You know, the argument is that the Soviet Union spent so much time and energy and resources trying to inspire revolutions in the so-called Third World, and they gave so much money to the African continent that they had none left for themselves. And there's a kind of post-Cold War resentment toward, you know, the Africans who are there as almost a symbol of Russia's declining status in the world.

GREENE: Was there a lack of familiarity with blacks? I mean, I'm so interested. If we talk about racism in the U.S., I mean there's obviously a long, long history that everyone sort of confronts and is the backdrop when we talk about racism.

In Russia, I mean, you know, in the village that I visited and even in Moscow, I mean, I think, there are people who have just never met or spent much time with someone who's black. How does that change the equation?

Prof. COBB: Well, what's funny is, you know, when I was in the city, I would count actually the number of black people I'd see on any given day. And it might be two or three, you know, in a city of 11 million.

GREENE: Wow.

Prof. COBB: You know, there would be circumstances, like I attended a art opening at a gallery. And I think about 11 people came up and took pictures of me. In another instance, when I was in Red Square, a gentleman ran up to me and enthusiastically hugged me, and I had no idea why, then he points at his wife has a camera and he's, you know, photo?

(Soundbite of laughter)

Prof. COBB: You know, so I took a photo with the guy.

GREENE: Wow.

Prof. COBB: And to this point, I have no idea why he was so thrilled to see me. I guess, he assumed I was, you know, an American athlete or something. But...

(Soundbite of laughter)

Prof. COBB: So there were those kinds of weird moments that kind of speak to a lack of familiarity with, you know, a different set of people.
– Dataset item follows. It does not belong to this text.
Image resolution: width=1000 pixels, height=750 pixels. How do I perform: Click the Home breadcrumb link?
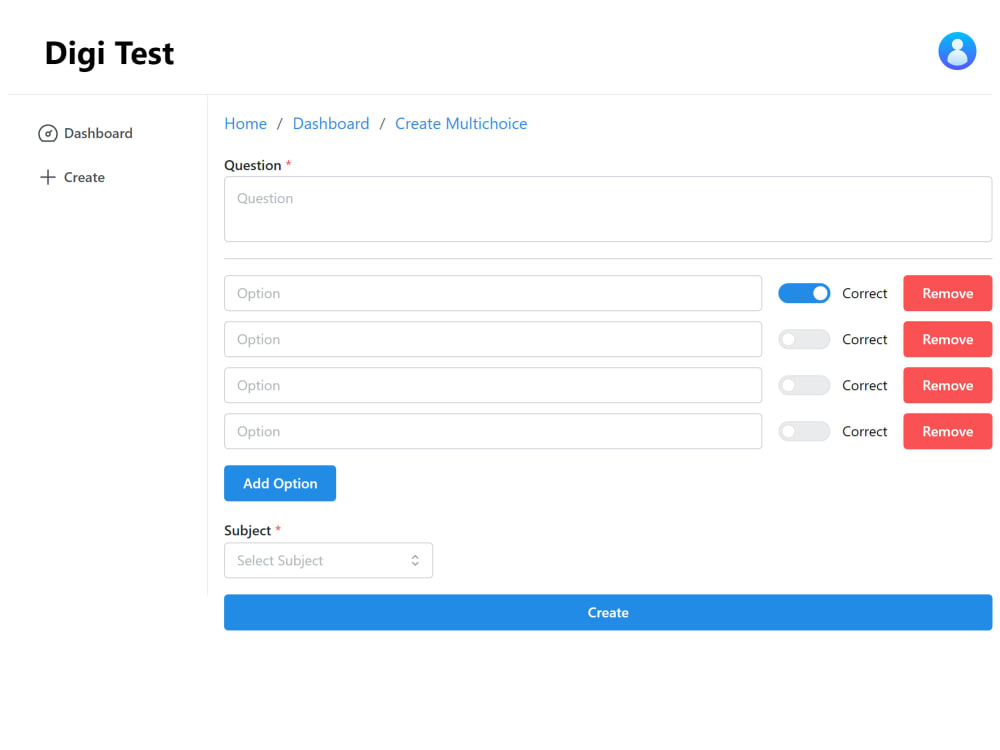point(245,123)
GREENE: Professor Cobb, thank you very much for talking to us.

Prof. COBB: Thank you very much.

GREENE: That's Jelani Cobb, recently a Fulbright scholar teaching African-American History in Russia. He's also author of the book "The Substance of Hope: Barack Obama and the Paradox of Progress."

And, Robert, when I do head back to Russia after this day, I'm certainly going to be checking in also with Councilman Sagbo to see how he's getting along up in his town.

SIEGEL: I look forward to that.

And this is as appropriate a moment as any to say thanks for two great weeks of hosting ALL THINGS CONSIDERED with us here in Washington. I'm sure you won't miss the 90-degree heat when you're back in Moscow.

GREENE: But I'll miss you. It's been a pleasure. Thank you for having me.

SIEGEL: Thank you, David.

(Soundbite of music)

SIEGEL: You're listening to ALL THINGS CONSIDERED from NPR News.